Open joneshf opened 6 years ago
I think the solution I would prefer is to make the diff more intelligent rather than include the original types. The reason for only using a diff in the first place is that the original types can get extremely large for some configuration file formats (like in dhall-to-cabal
).
For example, the diff could conceivably look like this:
∀(f : …)
+ → ∀(functor : …)
→ ∀(a: …)
→ ∀(coyoneda: …)
→ …
I'm down for it!
@joneshf: So the bad news is that we might not be able to easily preserve the variable names since the expressions are α-normalized before diffing. However, I still think we can more intelligently compute insertions
Also, could you give me a self-contained expression for your code that I can use for testing the displayed diff?
Hmm, that's unfortunate. is it feasible to alpha-normalize while retaining the original name as metadata?
The main technical limitation is how to present the information to the user if the two types being compared use different variable names. For example:
let id : ∀(a : Type) → a → a → a = λ(b : Type) → λ(x : b) → x in id
The two types being compared would be:
∀(a : Type) → ∀(_ : a) → ∀(_ : a) → a
∀(b : Type) → ∀(x : b) → b
... and the only actual difference in the types is that the first type has one extra ∀(_ : a)
, so you could display:
∀(…)
→ ∀(…)
+ → ∀(…)
→ …
but if you want to also display variable names in the diff then you have to pick which type to take the variable names from. Do we show this:
∀(a : Type)
→ ∀(_ : a)
+ → ∀(_ : a)
→ a
... or this:
∀(b : Type)
→ ∀(x : b)
+ → ∀(_ : a)
→ b
You might think that we should pick the former diff since the latter diff is weird because the a
comes out of nowhere. Fixing the latter diff to replace a
with b
so that it still makes sense is difficult to get correct.
However, if you choose to pick the former diff then you can just switch the type error in the opposite direction and get the exact same problem but now in reverse. So no matter which direction you prefer you end up with the same problem.
How about only displaying the original name when both names match?
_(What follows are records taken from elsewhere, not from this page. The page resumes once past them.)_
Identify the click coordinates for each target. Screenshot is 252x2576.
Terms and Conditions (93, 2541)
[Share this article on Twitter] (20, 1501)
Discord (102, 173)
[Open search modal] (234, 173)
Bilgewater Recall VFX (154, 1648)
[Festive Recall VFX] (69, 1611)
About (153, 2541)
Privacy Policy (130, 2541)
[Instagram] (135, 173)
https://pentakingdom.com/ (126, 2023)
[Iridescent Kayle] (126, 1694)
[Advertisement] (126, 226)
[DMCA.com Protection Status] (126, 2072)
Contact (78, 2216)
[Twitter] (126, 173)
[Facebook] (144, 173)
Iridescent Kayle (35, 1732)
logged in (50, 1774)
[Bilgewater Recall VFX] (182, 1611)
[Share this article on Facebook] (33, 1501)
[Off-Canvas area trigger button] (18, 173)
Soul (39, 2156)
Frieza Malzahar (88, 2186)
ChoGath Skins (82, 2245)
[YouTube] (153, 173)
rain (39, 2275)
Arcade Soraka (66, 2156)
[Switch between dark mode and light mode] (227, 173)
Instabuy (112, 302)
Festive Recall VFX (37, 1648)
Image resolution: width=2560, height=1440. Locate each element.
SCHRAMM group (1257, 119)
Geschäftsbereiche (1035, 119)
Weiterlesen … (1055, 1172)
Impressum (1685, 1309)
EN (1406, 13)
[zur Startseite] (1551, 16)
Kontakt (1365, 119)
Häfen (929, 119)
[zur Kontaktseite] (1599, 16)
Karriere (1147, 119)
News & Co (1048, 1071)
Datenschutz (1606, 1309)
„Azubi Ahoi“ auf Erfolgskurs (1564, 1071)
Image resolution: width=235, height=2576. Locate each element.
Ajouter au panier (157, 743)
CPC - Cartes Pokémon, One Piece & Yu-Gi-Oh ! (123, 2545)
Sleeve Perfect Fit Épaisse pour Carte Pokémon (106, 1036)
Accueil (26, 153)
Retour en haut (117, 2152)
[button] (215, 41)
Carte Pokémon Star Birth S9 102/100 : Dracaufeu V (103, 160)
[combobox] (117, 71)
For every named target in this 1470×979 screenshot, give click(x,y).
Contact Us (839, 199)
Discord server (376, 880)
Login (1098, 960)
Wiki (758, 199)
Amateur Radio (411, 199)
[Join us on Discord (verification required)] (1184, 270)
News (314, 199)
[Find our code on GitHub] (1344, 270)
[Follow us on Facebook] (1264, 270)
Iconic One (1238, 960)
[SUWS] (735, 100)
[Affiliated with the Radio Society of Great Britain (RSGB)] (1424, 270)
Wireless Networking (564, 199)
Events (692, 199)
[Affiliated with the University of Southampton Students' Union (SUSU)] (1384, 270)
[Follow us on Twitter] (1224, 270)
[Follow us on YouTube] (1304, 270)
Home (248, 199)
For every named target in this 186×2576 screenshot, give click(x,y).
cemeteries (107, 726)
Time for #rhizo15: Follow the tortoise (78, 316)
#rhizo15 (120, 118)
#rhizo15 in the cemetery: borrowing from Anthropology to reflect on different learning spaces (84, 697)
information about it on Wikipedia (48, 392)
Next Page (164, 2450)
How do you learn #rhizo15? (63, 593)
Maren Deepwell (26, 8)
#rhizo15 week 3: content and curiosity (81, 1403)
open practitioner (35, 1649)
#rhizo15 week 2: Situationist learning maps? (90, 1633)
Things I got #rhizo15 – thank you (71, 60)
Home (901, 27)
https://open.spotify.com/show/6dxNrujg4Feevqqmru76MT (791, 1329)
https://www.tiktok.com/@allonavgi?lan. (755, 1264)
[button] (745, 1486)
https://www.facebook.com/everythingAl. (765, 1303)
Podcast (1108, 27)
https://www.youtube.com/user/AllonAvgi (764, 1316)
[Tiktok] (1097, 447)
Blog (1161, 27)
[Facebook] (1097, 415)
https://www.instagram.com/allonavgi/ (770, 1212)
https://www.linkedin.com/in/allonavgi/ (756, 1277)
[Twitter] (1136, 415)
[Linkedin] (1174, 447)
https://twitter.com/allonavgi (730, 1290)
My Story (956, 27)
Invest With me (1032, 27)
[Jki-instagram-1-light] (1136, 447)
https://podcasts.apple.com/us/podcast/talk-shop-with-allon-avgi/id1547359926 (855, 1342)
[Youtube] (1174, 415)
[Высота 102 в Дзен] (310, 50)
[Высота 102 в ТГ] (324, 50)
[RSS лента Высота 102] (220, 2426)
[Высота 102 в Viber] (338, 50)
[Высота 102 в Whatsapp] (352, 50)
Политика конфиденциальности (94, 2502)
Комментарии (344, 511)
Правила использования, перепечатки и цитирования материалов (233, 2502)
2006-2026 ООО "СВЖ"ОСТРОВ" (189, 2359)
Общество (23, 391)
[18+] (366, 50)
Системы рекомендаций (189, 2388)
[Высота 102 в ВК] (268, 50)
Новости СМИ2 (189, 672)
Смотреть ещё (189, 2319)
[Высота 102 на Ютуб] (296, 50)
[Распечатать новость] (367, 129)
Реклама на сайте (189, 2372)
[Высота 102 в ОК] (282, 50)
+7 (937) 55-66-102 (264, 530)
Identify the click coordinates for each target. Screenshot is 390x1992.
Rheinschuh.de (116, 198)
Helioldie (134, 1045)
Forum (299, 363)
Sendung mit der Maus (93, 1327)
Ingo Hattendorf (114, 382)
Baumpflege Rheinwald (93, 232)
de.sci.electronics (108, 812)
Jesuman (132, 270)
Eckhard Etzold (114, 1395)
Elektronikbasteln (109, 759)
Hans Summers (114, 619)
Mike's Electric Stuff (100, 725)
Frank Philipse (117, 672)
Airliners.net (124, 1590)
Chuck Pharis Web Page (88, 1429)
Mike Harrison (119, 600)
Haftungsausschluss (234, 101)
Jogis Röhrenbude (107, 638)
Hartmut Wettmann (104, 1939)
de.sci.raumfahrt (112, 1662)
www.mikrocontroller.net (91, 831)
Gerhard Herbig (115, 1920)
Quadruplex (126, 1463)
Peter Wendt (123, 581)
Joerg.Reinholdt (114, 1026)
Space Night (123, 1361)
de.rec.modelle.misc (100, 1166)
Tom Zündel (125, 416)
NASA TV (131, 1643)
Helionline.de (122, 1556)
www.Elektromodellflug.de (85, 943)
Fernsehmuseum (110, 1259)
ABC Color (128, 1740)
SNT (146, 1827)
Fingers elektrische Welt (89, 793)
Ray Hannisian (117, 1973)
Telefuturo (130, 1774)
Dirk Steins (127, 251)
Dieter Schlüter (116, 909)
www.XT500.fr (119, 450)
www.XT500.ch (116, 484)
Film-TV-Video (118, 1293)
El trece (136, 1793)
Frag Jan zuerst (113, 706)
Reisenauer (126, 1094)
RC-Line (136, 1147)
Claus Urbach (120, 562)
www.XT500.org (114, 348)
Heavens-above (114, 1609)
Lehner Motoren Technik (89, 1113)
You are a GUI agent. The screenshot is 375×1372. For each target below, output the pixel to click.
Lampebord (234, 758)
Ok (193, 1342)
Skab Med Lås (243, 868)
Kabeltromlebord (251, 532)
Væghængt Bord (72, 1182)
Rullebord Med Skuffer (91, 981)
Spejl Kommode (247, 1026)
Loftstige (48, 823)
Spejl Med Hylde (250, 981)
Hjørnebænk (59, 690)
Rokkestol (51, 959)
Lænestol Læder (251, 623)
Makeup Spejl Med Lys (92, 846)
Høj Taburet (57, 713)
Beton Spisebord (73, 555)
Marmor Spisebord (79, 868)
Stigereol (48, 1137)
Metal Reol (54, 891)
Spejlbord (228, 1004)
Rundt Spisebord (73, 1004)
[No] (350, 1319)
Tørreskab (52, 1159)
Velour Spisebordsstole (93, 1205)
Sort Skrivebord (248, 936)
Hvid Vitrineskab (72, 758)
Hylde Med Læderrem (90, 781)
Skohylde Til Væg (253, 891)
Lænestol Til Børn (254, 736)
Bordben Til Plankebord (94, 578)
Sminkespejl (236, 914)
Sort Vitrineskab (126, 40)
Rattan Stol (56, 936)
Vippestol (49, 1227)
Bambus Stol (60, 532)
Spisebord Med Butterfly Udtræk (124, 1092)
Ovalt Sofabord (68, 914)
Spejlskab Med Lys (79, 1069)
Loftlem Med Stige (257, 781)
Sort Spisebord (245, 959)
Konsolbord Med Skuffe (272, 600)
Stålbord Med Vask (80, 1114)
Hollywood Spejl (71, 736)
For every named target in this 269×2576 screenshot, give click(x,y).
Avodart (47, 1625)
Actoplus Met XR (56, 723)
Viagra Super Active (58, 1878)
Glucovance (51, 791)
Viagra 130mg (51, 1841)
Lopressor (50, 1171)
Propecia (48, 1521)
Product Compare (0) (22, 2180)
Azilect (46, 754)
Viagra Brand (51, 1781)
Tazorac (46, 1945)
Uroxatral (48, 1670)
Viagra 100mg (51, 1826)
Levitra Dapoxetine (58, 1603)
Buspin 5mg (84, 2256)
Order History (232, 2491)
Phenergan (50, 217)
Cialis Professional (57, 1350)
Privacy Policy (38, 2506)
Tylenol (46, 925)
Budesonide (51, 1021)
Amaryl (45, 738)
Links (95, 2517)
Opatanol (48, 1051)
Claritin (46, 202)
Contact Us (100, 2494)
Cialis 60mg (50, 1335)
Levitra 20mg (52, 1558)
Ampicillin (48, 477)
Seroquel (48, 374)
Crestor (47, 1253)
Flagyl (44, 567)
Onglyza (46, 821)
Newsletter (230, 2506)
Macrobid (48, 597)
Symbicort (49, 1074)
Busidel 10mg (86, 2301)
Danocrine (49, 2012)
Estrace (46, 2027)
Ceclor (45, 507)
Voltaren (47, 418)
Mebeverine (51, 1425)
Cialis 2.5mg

@Profpatsch: The problem with that is that you would also need to fix all references to that variable to match. For example, suppose that you compare these two types:
∀(a : Type) → ∀(b : Text) → a
∀(a : Type) → ∀(c : Bool) → a
... which respectively α-normalize to:
∀(_ : Type) → ∀(_ : Text) → _@1
∀(_ : Type) → ∀(_ : Bool) → _@1
The diff for what would be something like:
∀(_ : Type)
→ ∀(_ : - Text
+ Bool
)
→ _
... but if you change the first _
to a
, you would also need to fix the last variable, too:
∀(a : Type)
→ ∀(_ : - Text
+ Bool
)
→ a
That looks quite sensible to me though? If you mean that in the last example there’s too much noise in the diff, wasn’t that exactly what was originally requested by OP?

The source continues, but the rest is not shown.